Pre-draft measurables
| Height | Weight | Arm length | Hand span | Wingspan | 40-yard dash | 10-yard split | 20-yard split | 20-yard shuttle | Three-cone drill | Vertical jump | Broad jump | Bench press | Wonderlic |
| 6 ft 2+7⁄8 in (1.90 m) | 207 lb (94 kg) | 33+7⁄8 in (0.86 m) | 9+3⁄8 in (0.24 m) | 6 ft 6+1⁄2 in (1.99 m) | 4.38 s | 1.51 s | 2.56 s | 4.43 s | 6.66 s | 38.5 in (0.98 m) | 10 ft 11 in (3.33 m) | 16 reps | 17 |
All values from NFL Combine

===New York Jets===
Mims was selected by the New York Jets in the second round of the 2020 NFL draft as the 59th overall pick. After missing most of training camp due to a hamstring injury, he was placed on injured reserve on September 15, 2020. He was activated on October 24 and made his NFL debut in Week 7 against the Buffalo Bills and had four receptions for 42 receiving yards. He missed the team's week 14 game due to a personal issue, and returned to the team after the game.

On August 25, 2022, Mims requested a trade from the Jets, with his agent Ron Slavin stating that the Jets were not giving Mims a legitimate opportunity to establish himself within the offense. Mims was not traded by New York, and played in 10 games (4 starts) for the team in 2022, tallying 11 catches for 186 yards and no touchdowns.

===Detroit Lions===
Mims and a conditional seventh-round selection in the 2025 NFL draft were traded to the Detroit Lions on July 20, 2023, in exchange for a 2025 conditional sixth-round draft selection. On August 18, Mims was waived/injured by the Lions.

===Pittsburgh Steelers===
On October 3, 2023, the Pittsburgh Steelers signed Mims to their practice squad. He signed a reserve/futures contract on January 17, 2024. Mims was waived by Pittsburgh on June 19.
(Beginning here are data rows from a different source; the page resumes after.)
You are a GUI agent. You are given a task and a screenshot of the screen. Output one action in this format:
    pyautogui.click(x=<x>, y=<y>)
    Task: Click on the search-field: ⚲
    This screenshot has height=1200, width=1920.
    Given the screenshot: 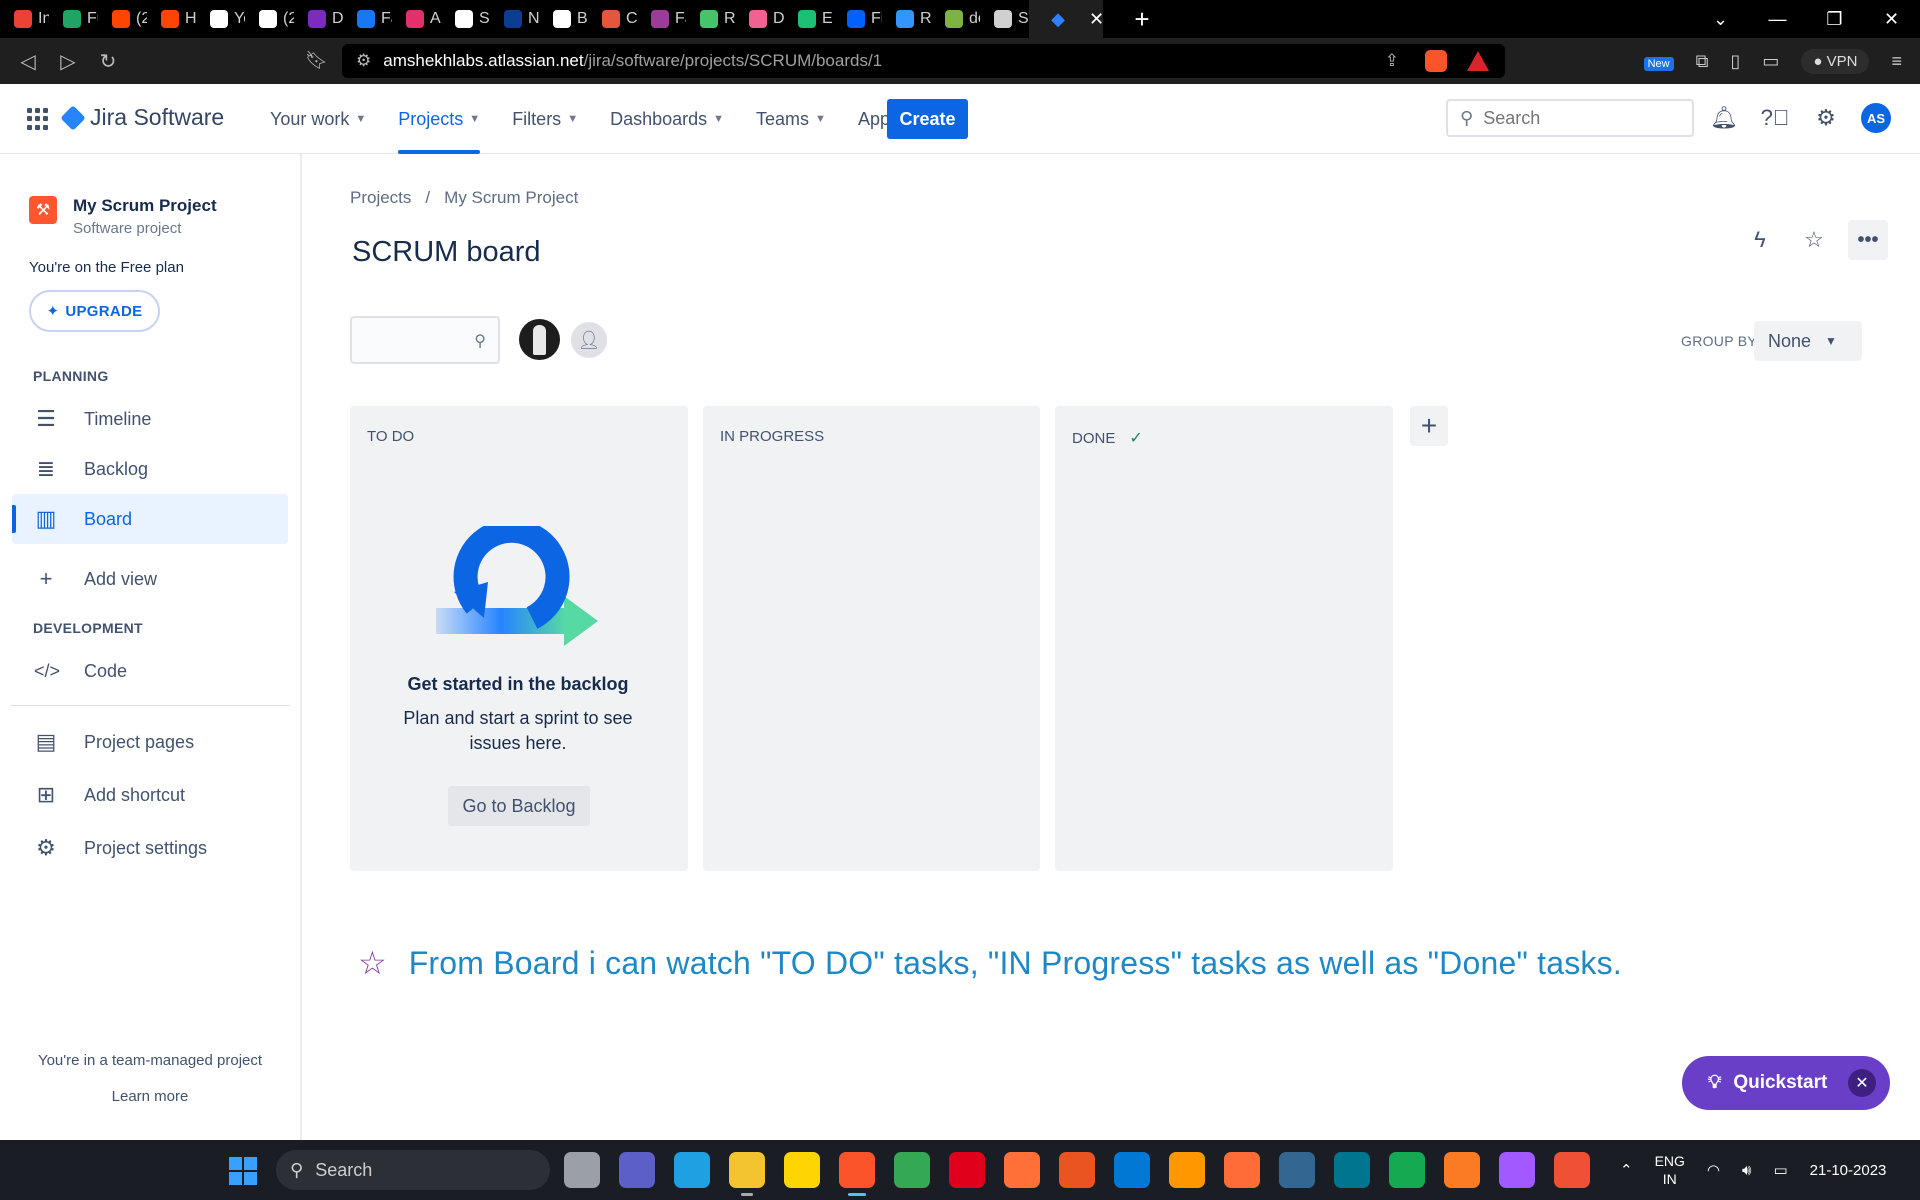 What is the action you would take?
    pyautogui.click(x=1570, y=118)
    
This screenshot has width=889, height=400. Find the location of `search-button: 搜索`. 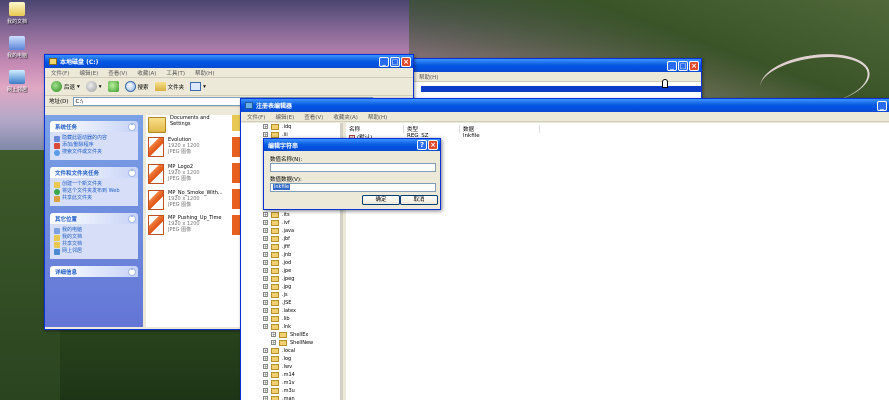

===Jacksonville Jaguars===
On June 20, 2024, Mims signed with the Jacksonville Jaguars. He was released on August 25.

=== St. Louis Battlehawks ===
On October 15, 2024, Mims signed with the St. Louis Battlehawks of the United Football League (UFL). He was released on May 6, 2025.

=== Dallas Renegades ===
On January 13, 2026, Mims was selected by the Dallas Renegades in the 2026 UFL Draft.

===Dallas Cowboys===
On June 18, 2026, Mims signed with the Dallas Cowboys. On August 30, he was released by the Cowboys as part of final roster cuts.